Substantial kickbacks
Adding fuel to the fire, the CDU and its Bavarian sister party, the Christian Social Union, have become embroiled in the past fortnight in a corruption scandal which might haunt them for the rest of the year. At least two Bundestag members apparently earned substantial kickbacks in arrangements linked to the public procurement of face masks last spring. This became public at the beginning of March and is being compared to the scandal which emerged in 1999 of a record of secret donations to the CDU, under the leadership of Helmut Kohl, which tainted the party for years.
While the two members have been forced to step down, leadership has been absent from Laschet, the CDU chair. Compounding the crisis, accusations have emerged that two or more CDU Bundestag representatives are on the payroll of the government of Azerbaijan.

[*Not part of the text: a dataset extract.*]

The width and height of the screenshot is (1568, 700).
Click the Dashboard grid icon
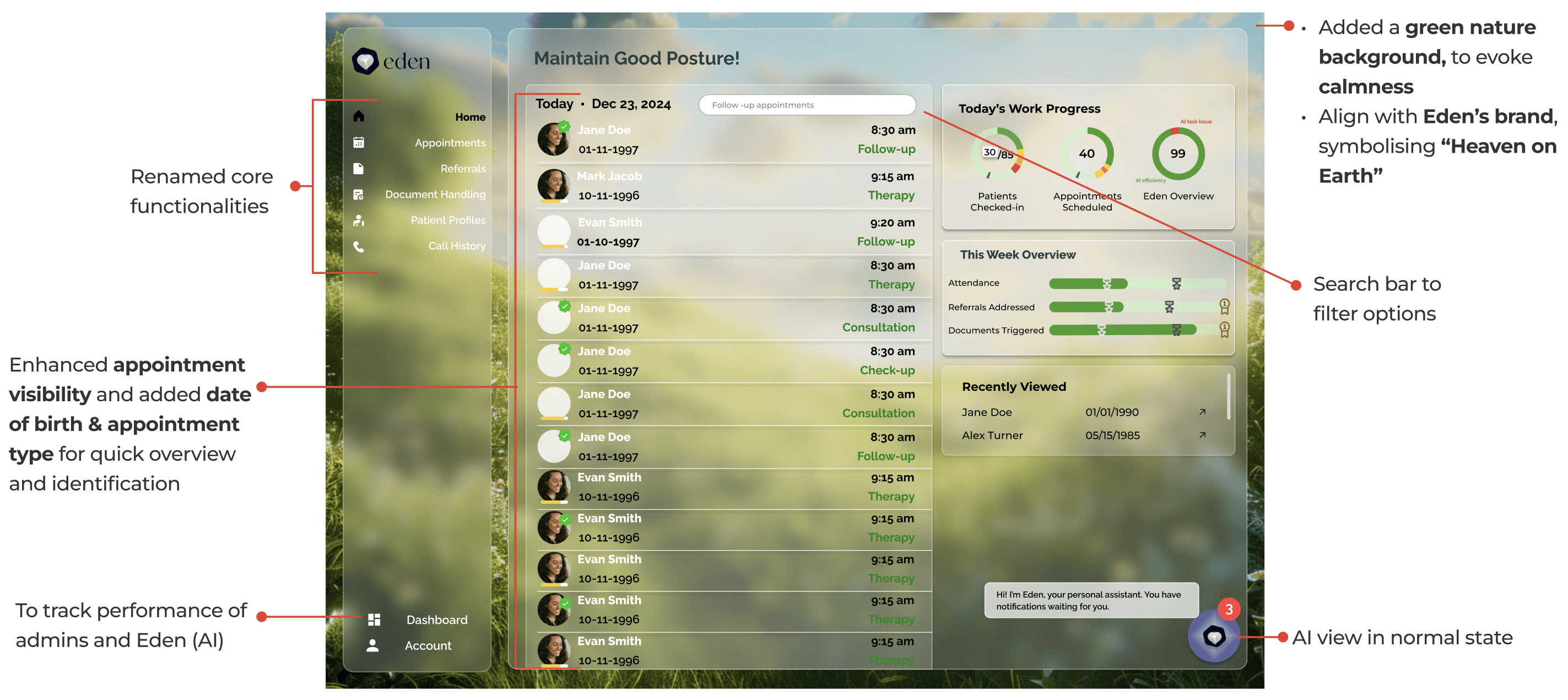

Many voters in the state elections had already cast their ballots by mail in late February or early March. This should be troubling for the CDU: its disappointing results might have been even worse had those voters known about these ethical lapses.
In this volatile context, the only certainty this year is that the federal election will matter more than ever. For the party that manages to climb above the noise, prepare well and seize the opportunity, the rewards in a post-Merkel Germany could be great.
Knut Dethlefsen serves as the Friedrich Ebert Stiftung representative to the US and Canada. Previously, he led FES offices in Warsaw, Jerusalem and Shanghai and was head of its Asia and Pacific Department in Berlin.